這麼一說, 楚淩霄就明白了是所有來交糧食的人都有此待遇, 自也就不多客套。
隻是李管事所謂的老爺吩咐,少不得讓楚淩霄多想了些事。
得勝樓乃錢會長家的產業, 李掌櫃剛才的話裡“老爺”吩咐,錢會長已經變得如蛇一般,自然不可能再吩咐什麼事。而錢府其他公子少爺,又稱不上一聲“老爺”。
所以, 副會長又在其中, 扮演了怎樣的角色?
不過諸多內情, 楚淩霄也就是隨意一想, 轉眼就拋之腦後。
錢會長盤踞鹽城多年, 與多方勢力盤根錯節關係複雜。副會長乃後起之秀,兩人明麵上和諧共處, 暗地裡卻沒少爭鬥。
秋容沒關心彆的,隻聽懂了這次他們吃飯免費這個意思, 登時摩拳擦掌,準備大乾一番。
等到離開得勝樓的時候,秋容小碎步地歪靠在楚淩霄懷裡,楚淩霄扶著她,滿腔無奈:“娘子,你是不是嫌為夫銀子太少?”
秋容撇嘴,有心想要懟他,可一運氣,肚子就撐得慌,隻能作罷:“免費的能跟自己花錢買的東西比嗎?況且得勝樓裡的鍋子實在好吃,比當年咱們自己瞎弄的鍋子不知美味多少。”

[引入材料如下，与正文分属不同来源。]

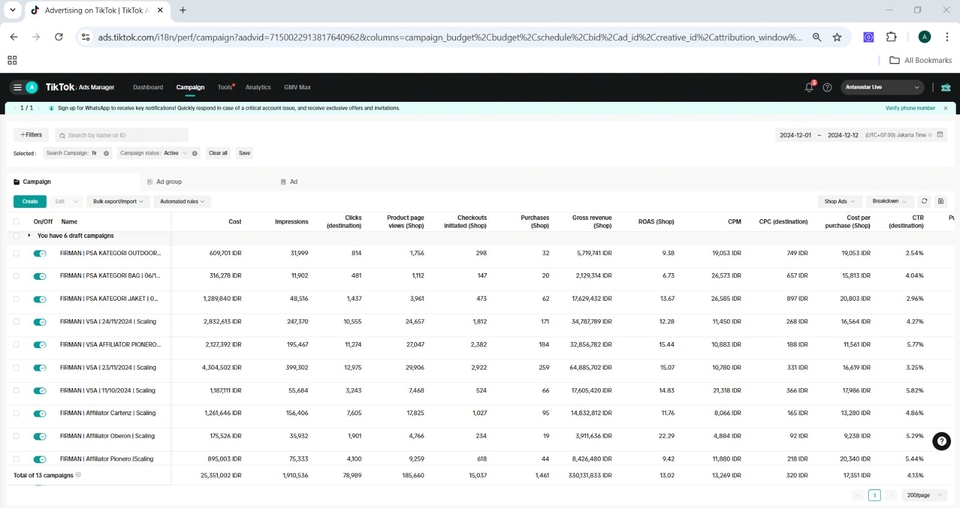Open the Automated rules dropdown

pos(182,201)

楚淩霄垂眸悄然打量,發現小妻子真的隻是隨口談起曾經,並沒有觸動什麼情緒。看來另外的一魂一魄正在潤物細無聲地與她融合,楚淩霄心神放空半秒,自己也不知自己該做何感想。
一切隨緣,這個想法,是楚淩霄曾經無比唾棄不屑的,現在卻莫可奈何彆無選擇。
“比起這裡,自當還有更好吃的。”
上了馬車,小心翼翼地把小妻子安頓在軟塌上,楚淩霄忽然出聲:“等你生下平安,我帶你去遊遍山川,如何?”

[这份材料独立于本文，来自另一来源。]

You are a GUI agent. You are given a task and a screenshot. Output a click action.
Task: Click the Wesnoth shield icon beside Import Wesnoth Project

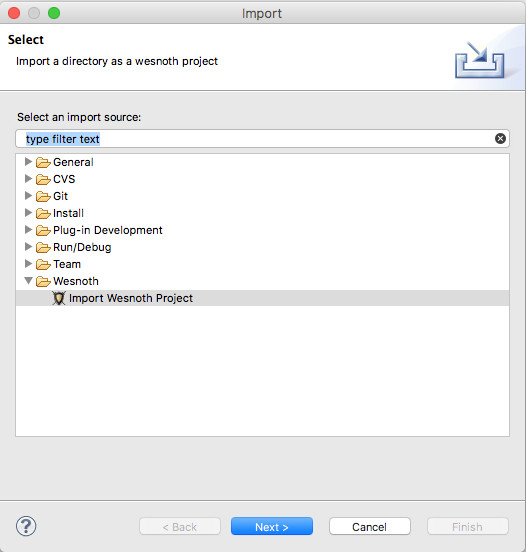pyautogui.click(x=59, y=298)
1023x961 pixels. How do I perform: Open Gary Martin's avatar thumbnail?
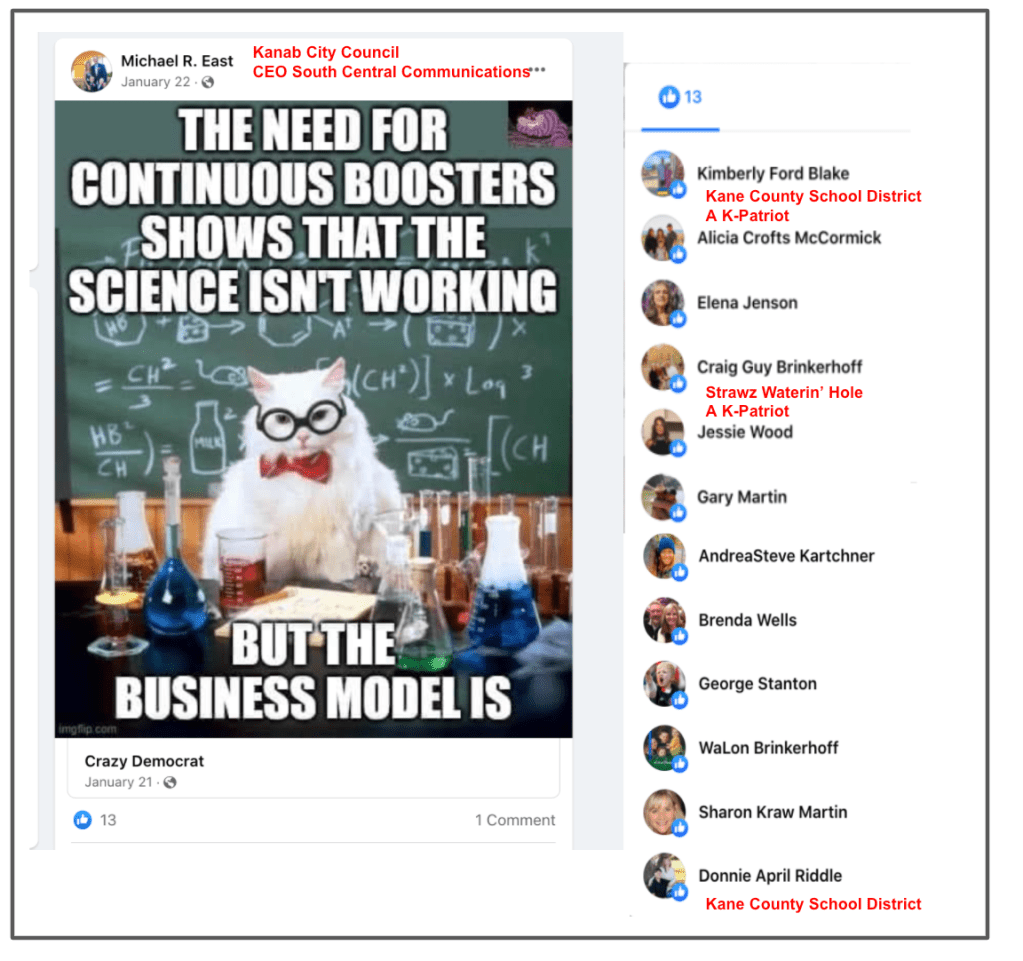pos(664,496)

原本神色慵懶的秋容睫毛輕顫,而後緩緩抬眸,一雙清淩淩的眼眸無波無瀾地注視著楚淩霄,唇角勾起一抹諷刺的笑。
偏偏那張因為剛吃了鍋子而越發嬌豔如花瓣的唇,此時此刻吝嗇得隻言片語,甚至一個冷哼都未吐露。
楚淩霄心臟驟然一縮,似被一隻無形的手握著猛然一攥。
疼得血液冷凝呼吸不得。
蒼白的俊臉上,臉色越發慘白,楚淩霄抬袖掩唇咳嗽不止,說不上來是真的咳嗽止不住,還是他自己不想止住。
“咳咳,咳咳咳……”
安靜的馬車裡,隻剩下沉悶壓抑的咳嗽聲。
咳嗽中,楚淩霄得以名正言順地垂下眼眸不去與那雙黑白分明的眸子對視,也可以懷著倦怠任由咳嗽出的水汽浸潤睫毛眼角。過了片刻,馬車外終於傳來霍青忍不住地出聲詢問:“老爺,要不要去請個大夫看看?”
叮――
一枚薄胎瓷杯被翻轉過來,素手拎起固定在小炭盆上溫著的茶壺。
水流輕緩的聲響後,一杯溫茶送到楚淩霄麵前。
楚淩霄抬眸,秋容有些彆扭地彆開臉,唇倔強地抿著,一言不發。
楚淩霄無聲一歎,雙手接了茶,一口飲儘。
掏出手絹擦了唇,楚淩霄沒再說遊覽山川之事,轉而說起旁的:“今次這場雪越下越大,不知幾時才能停。”
頓了頓,楚淩霄抬眸看她:“等回去了,我給你堆個雪人在窗下陪你。”
秋容臉上有了點笑,可又覺得笑了就太沒麵子了,於是在笑容剛露出些許的時候連忙壓了回去,掩飾性地斜眼給了他一個鄙視:“就你現在這風吹就倒的身子骨,彆雪人還沒堆好,自己就倒雪地裡了。”
楚淩霄失笑,還未笑出聲就忍不住咳了一聲。
秋容彆開的臉轉了回來,微微蹙眉看著他:“你這到底是什麼毛病?之前不是好好的嘛?要是真不好了,還是聽霍青的,趕緊請個大夫看看。”
說完秋容小聲嘀咕:“又不是以前兜裡沒幾個銅板的時候,真是越有錢越摳門兒,對自己都這麼摳。”
楚淩霄也不為自己辯解,隻是笑得眉眼舒展,“沒什麼,我總會活到你想讓我活著的時候。”
秋容沒多想,隻覺得他說話忒拐彎了,弄得人想一想就腦子打結,弄不懂他話裡到底是個什麼意思。
外麵霍青豎著耳朵半天沒聽到老爺的回應,又聽老爺太太聊得似乎很高興,也隻能失落地歇了拐去請大夫的心思,老老實實把馬車往城外趕。
雖說霍青是府裡最得老爺信任的,可也僅此而已。
霍青還不至於蠢到懷著“為老爺好”這種心思,就能無視老爺的意思,自顧自做主辦差。
車輪碾著積雪前行,沒多久,車頂上就堆了一層積雪,馬兒走得慢,霍青也不敢甩鞭子抽打。
積雪還沒輾實的時候馬車最容易打滑,隻能這麼慢慢地走。